The Criminalisation of HIV
The criminalisation of HIV transmission or exposure has been a recurrent topics of the XVII International AIDS Conference with five major sessions and at least 20 different oral or poster presentations.
“Criminal HIV transmission and exposure laws spreading around the world ‘like a virus’” write Edwin J. Bernard at Aidsmap where he also reports on Justice Cameron’s plenary presentation about HIV criminalisation arround the world.
In his presentation, Judge Cameroon gives ten reasons why criminal prosecutions are bad policy:
- Criminalisation is ineffective.
- Criminal laws and criminal prosecutions are a poor substitutes for measures that really protect those at risk.

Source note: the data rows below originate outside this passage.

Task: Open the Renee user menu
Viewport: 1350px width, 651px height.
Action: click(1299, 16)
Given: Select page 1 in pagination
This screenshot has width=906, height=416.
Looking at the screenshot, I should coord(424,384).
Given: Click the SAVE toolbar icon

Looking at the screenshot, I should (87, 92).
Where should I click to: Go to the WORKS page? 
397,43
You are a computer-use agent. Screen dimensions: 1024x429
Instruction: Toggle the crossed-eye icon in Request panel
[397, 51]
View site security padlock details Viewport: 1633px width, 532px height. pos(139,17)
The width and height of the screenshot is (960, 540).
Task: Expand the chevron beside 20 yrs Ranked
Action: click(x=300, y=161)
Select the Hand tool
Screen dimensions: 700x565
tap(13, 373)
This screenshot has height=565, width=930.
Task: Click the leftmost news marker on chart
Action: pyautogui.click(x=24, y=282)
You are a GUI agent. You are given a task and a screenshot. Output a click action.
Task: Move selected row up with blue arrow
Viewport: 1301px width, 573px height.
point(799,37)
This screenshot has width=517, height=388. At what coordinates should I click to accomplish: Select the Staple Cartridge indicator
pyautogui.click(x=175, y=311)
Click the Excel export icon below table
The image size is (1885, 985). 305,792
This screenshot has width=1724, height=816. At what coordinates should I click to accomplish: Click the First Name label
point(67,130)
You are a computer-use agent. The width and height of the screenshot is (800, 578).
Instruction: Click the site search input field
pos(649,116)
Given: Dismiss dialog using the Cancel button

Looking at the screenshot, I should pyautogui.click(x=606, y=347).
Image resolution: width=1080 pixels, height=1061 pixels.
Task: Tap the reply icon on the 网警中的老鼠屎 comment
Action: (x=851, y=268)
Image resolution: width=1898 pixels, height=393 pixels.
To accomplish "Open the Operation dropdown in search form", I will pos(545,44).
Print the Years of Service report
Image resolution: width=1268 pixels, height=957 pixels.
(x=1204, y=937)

- Criminalisation victimises, oppresses and endangers women.
- Criminalisation is often unfairly and selectively enforced.
- Criminalisation places blame on one person instead of responsibility on two.
- Criminalisation laws are difficult and degrading to apply.
- Many HIV-specific laws are extremely poorly drafted.
- HIV criminalisation increases stigma.
- Criminalisation is a blatant disincentive to testing.
- Criminalisation assumes the worst about people with HIV, and punishes their vulnerability.
In a commentary published in JAMA, Judge Cameron concluded that “In the overwhelming majority of cases, HIV is not spread by criminals but by consensual participants in a sexual act, neither of whom know their HIV status: individuals, in short, acting in ways that most would recognize as ordinary. We believe that within the constraints imposed by their knowledge, resources, and environment, most people do their best to protect themselves and others. Society’s obligation is not to condemn, but to create conditions in which safe behavioral choices become rational and desirable. The blunt use of HIV-specific criminal statutes and prosecutions does the opposite.”
At least a dozen African countries have already adopted laws that criminalise the transmission of HIV. Often it is done with the support of American-funded organisations. But the attempt at criminalising HIV transmission is neither new nor limited to Africa. In France, back in 2005, the women of France’s Femmes Positives wanted the right to put their infectors behind bars. “Femmes Positives champions women who allege that they were infected by men who knowingly withheld or lied about their HIV status” reports POZ.
Judge Cameron has a long way to go before governments recognise that criminalising HIV will not protect their people from getting infected.